Des centaines de personnes se sont rassemblées mardi place Samir Kassir, dans le centre-ville de Beyrouth pour défendre la liberté d’expression au Liban après de multiples interpellations dans le pays.
Ces derniers mois, l’Etat libanais a interpelé plusieurs personnes en raison de leurs opinions politiques, notamment exprimées sur les réseaux sociaux. “Depuis quelques mois, il me semble que l’Etat libanais se rapproche de plus en plus d’un Etat policier.” assène Mazen Abou Hamdam, un jeune manifestant. « Les réseaux sociaux étaient notre seul refuge. Aujourd’hui, des personnes sont menacées et arrêtées pour des statuts Facebook, c’est ridicule”. Quelques jours avant, Elie Khoury, présent à la manifestation, a été arrêté pour avoir apostrophé sur Facebook le président Michel Aoun, appelant le chef de l’Etat à lutter contre la corruption, particulièrement au sein de son entourage.
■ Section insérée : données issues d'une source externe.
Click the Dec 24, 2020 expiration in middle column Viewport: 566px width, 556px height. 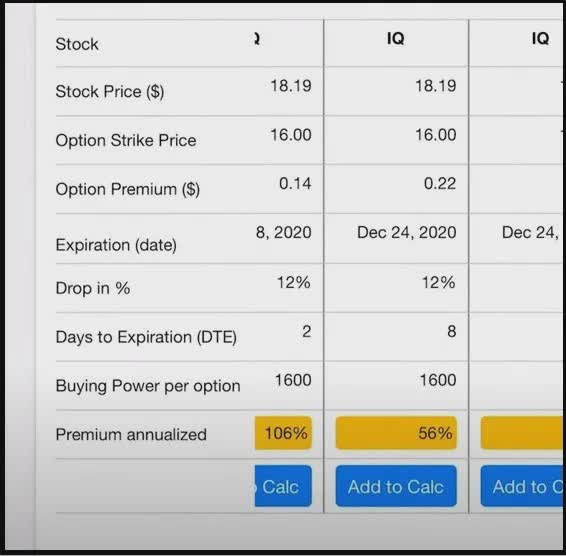(406, 232)
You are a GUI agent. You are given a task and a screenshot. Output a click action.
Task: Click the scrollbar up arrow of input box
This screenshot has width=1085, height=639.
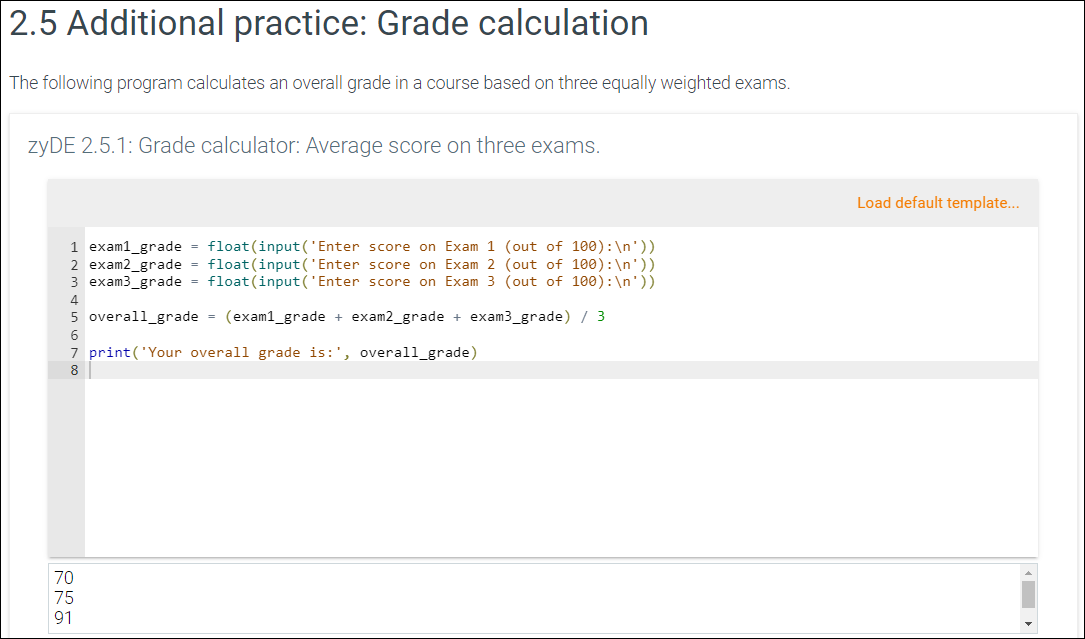pyautogui.click(x=1028, y=572)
“ Ce qui est choquant, c’est que toute forme de critiques contre le président et sa famille conduit à des convocations”, déplore Ayman Mhanna, directeur du Centre SKeyes pour la défense de la liberté d’expression et organisateur du sit-in. Il dresse un bilan alarmant. “La situation de la liberté d’expression au Liban est en nette détérioration depuis quelques années particulièrement depuis fin 2016. L’entente politique qui a accompagné l’élection de Michel Aoun à la tête de l’Etat a rendu les critiques difficiles.” Selon M. Mhanna, les différents partis politiques souhaitent contrôler et dissimuler toute critique sur les responsables politiques. Cela se traduit donc par une recrudescence des arrestations et des actions en justice.
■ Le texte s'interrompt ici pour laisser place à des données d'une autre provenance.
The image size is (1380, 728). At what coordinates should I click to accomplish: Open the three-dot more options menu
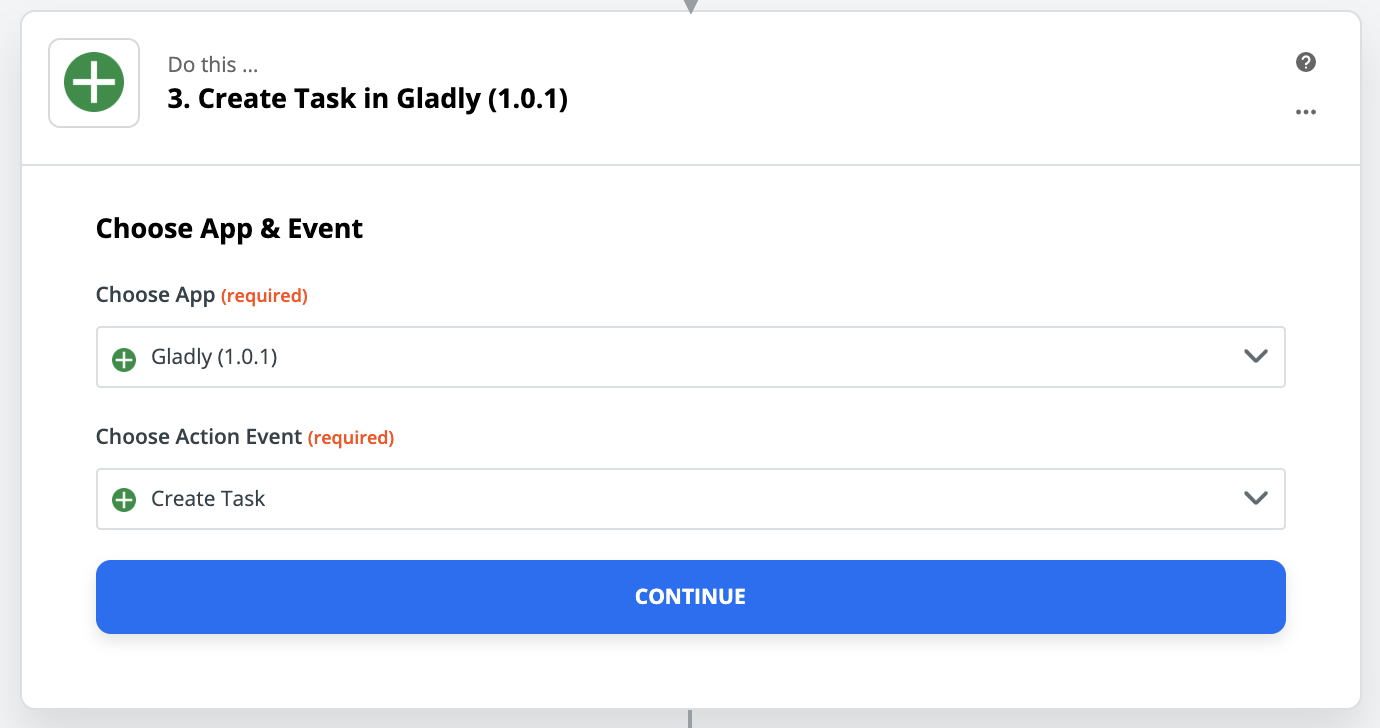1305,112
Pour Ayman Mhanna, le conservatisme libanais gagne du terrain et condamne toute critique notamment des religions. Le cas de Charbel Khoury est un exemple : il a été violenté et interpellé pour avoir ironisé sur saint Charbel, saint patron du Liban. Tracy Chahwan, membre du collectif d’artiste Samandal, témoigne. “Mon collectif notamment a été censuré par un média chrétien […] la religion a beaucoup de pouvoir”, dénonçant l’emprise de certains dignitaires religieux sur la liberté d’expression.
Une jeune manifestante, Rawan Taha, conclut : “La liberté d’expression existe au Liban plus que dans les autres pays arabes mais nous avons encore un long chemin à parcourir.”